Lean daily management for food machinery start-up project
Fast startup to quality production of food manufacturing machinery is the goal for both food manufacturers and equipment suppliers. With the shared objective to achieve a successful Site Acceptance Test, it is critical to have a management system that reliably achieves the result. Lean Daily Management is a proven approach to achieve shorter equipment startup time, so quality production can be quickly realized.
Lean-based systems are widely used in food manufacturing, and are based on the Toyota Production System. At its core, Lean emphasizes continuous flow of value in Gemba. Value is defined in this example as equipment producing at target performance levels for safety, quality, cost and efficiency. Gemba is where value is created; in this case it is the equipment installation site. Lean Daily Management is a collection of Lean principles, applied to equipment startup, which reduces the time to achieve quality production.
Lean Daily Management includes several key points: a daily meeting, a Gemba board, and 5S. The daily meeting is held at the beginning of each work shift, with participation from all relevant stakeholders who are active in the current phase of the project. Project managers from both customer and equipment vendor attend the meeting throughout the entire project lifecycle, as do equipment vendor engineers and technicians. Third party contractor attendance is also needed, and these team members change as the work content changes on the job site. Customer and vendor executives are welcomed and encouraged to attend the meeting as their schedules allow. This gives management visibility into the project, and allows team members to ask for help, when needed.
The daily meeting is led by a project manager, and starts with a review of safety. Recent incident reports are reviewed, special work permits for the day are discussed, and a safety topic is addressed with the team. A work plan for the day is then reviewed, with the goal that all team members understand what is expected of them. The meeting closes with the opportunity for team members to ask for help or information. Requests that cannot be addressed in the meeting are recorded on the Gemba board, and the project manager leads their resolution. The meetings are normally five to ten minutes in duration.
A Gemba board is most frequently a large white dry erase board, mounted on wheels, so it can be moved around the job site as work progresses. The board contains information and KPIs on the core categories of Safety, Quality, Delivery and Cost. Safety has been addressed earlier in this article, while quality means performance of the machinery at specified levels. An example of quality is when the machine sterilization sequence achieves the proper kill rate in the specified time window. It can also mean that packages are properly sealed and meet inspection test requirements.
Delivery in a project context means adhering to the project timeline. Schedules should be posted on the Gemba board in at least two timescales. First, is the overall project schedule, which shows at a high level all work needed to bring the equipment into production. Second, is a plan for the next several days or week, communicating what each team member is focused on achieving. Third, an optional timescale can show activity planned in the next several weeks, which gives team members the opportunity to help others or work ahead, if their own work is completed ahead of schedule.

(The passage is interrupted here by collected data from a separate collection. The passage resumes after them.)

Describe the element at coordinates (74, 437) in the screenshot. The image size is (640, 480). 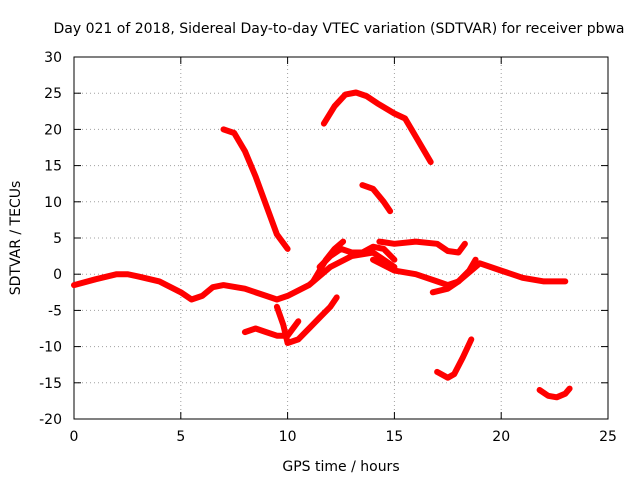
I see `x-tick-label: 0` at that location.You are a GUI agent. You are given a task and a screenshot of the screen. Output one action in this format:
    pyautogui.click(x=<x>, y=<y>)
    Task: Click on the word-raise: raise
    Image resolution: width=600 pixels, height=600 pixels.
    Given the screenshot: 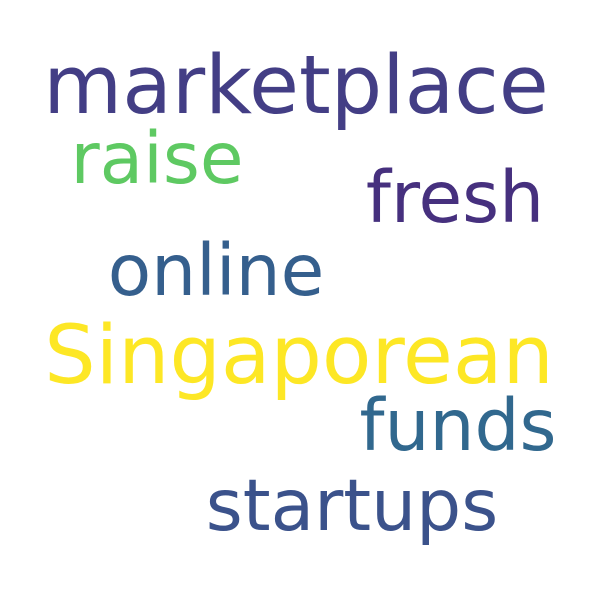 What is the action you would take?
    pyautogui.click(x=156, y=158)
    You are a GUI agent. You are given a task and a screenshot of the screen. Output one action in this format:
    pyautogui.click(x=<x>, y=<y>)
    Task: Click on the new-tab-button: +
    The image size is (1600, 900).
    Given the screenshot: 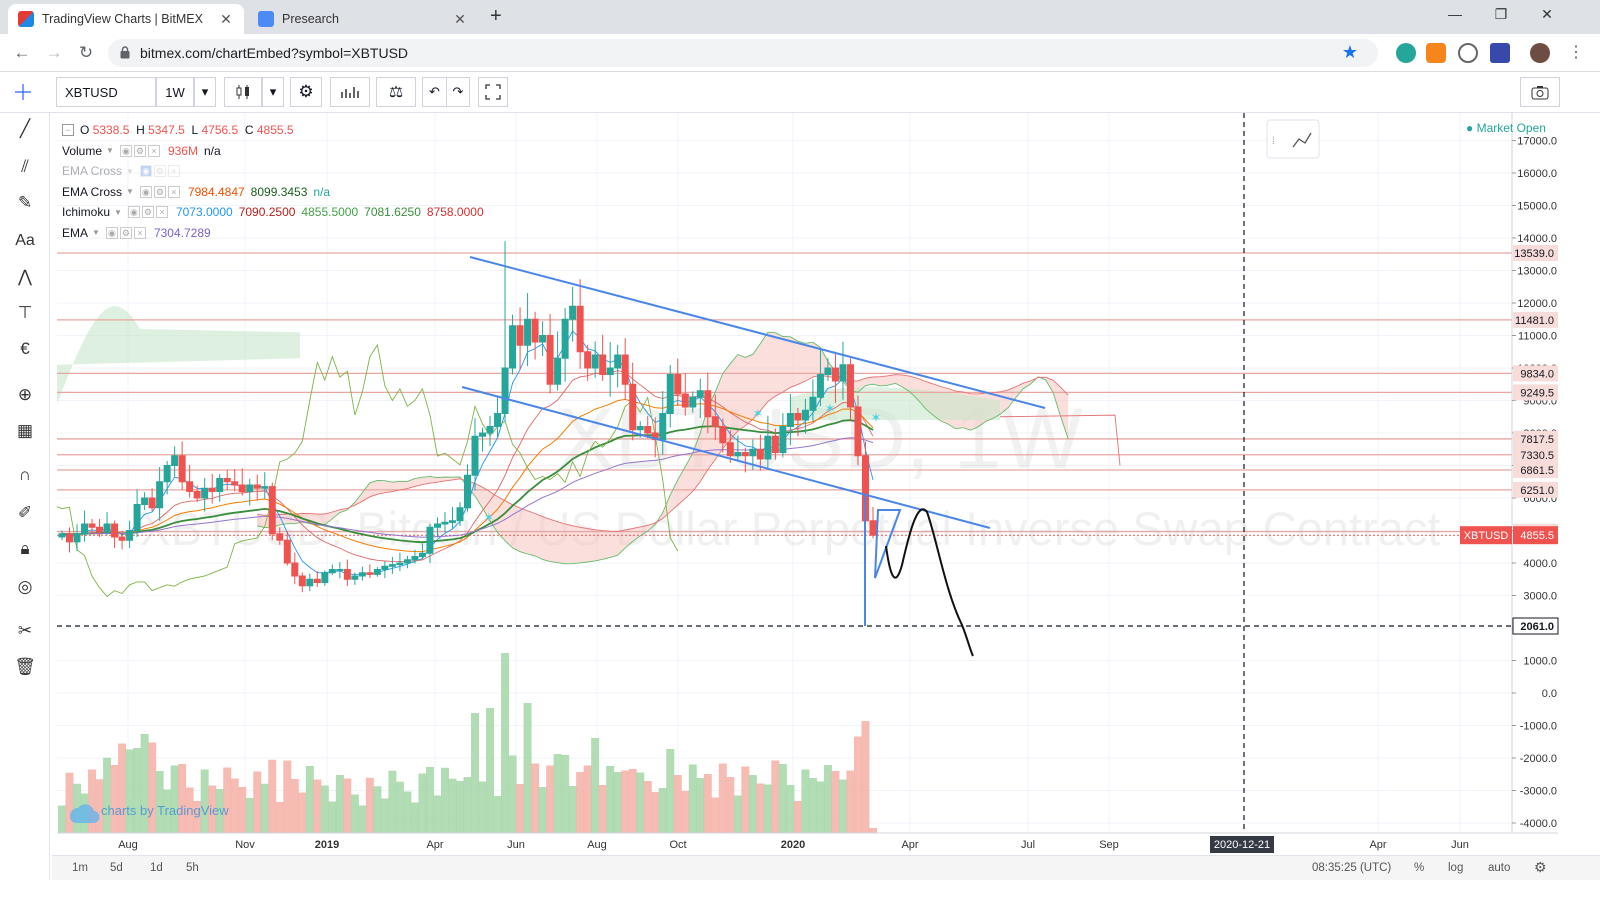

Cost on the Gemba board means both the cost to implement the installation and startup phase of the project, and the cost to achieve quality production. Actual progress compared with goals are easily tracked over time, and posted on the board so the team can receive feedback on their results.
5S is a core Lean tool, and its essence is a well-organized and clearly identified workplace. This can be particularly challenging in a project environment, where the production floor begins as an empty field, and is transformed into a clean area for food production. At a high level, hand tools should be returned each day to toolboxes or workbenches, and materials should be stored in a central area and be well organized. Signage and tape lines on the floor are ways to communicate where tools are materials are to be placed. The benefit of the effort to implement 5S is that team members are more efficient in their work, which supports the goals of safety, quality, delivery and cost.
In summary, Lean Daily Management is a powerful approach to quickly and reliably bring food production machinery into quality production. Lean Daily Management is based on continuous improvement tools originating in the Toyota Production System, emphasizing Safety, Quality, Delivery and Cost. This process brings together all the necessary stakeholders to the project site, so that value can be delivered and work can be progressed continuously. Team members and associates from all levels in the organization of food manufacturer and equipment supplier are welcomed into the process, thereby increasing engagement, which ultimately gets the job done faster and with higher quality.